Maher disagreed about the actors’ good intentions. “They were cowards. Are you kidding?” he said. For example, Maher pointed to Timothée Chalamet’s awards campaign for playing Bob Dylan in A Complete Unknown. “This boy wants an Oscar more than his next breath. He’d throw his mother under the bus!”
Chalamet spoke out against Allen on Instagram well before that Oscar campaign. “I have been asked in a few recent interviews about my decision to work on a film with Woody Allen last summer,” he posted after filming A Rainy Day in New York. “I’m not able to answer the question directly because of contractual obligations. But what I can say is this: I don’t want to profit from my work on the film, and to that end, I am going to donate my entire salary to three charities: TIME’S UP, The LGBT Center in New York and RAINN. I want to be worthy of standing shoulder to shoulder with the brave artists who are fighting for all people to be treated with the respect and dignity they deserve.”
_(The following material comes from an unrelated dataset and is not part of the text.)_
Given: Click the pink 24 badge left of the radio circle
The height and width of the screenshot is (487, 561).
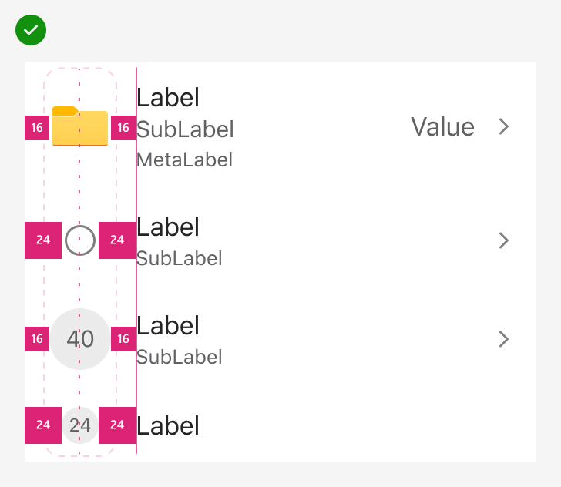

Allen wouldn’t bash Chalamet or Gerwig, though he continued to insist they were misguided. “I’ve had a good time working with both of them,” he said. “And they think that they’re doing something honorable or helpful, but they’re not. They guessed wrong. They made a wrong decision on that. Someday, maybe they’ll realize it. Maybe it will be clear to them for whatever reason. Maybe it never will be. But that’s all that they’ve done, is made a mistake.”
Bah, replied Maher. “They’re such sheep.”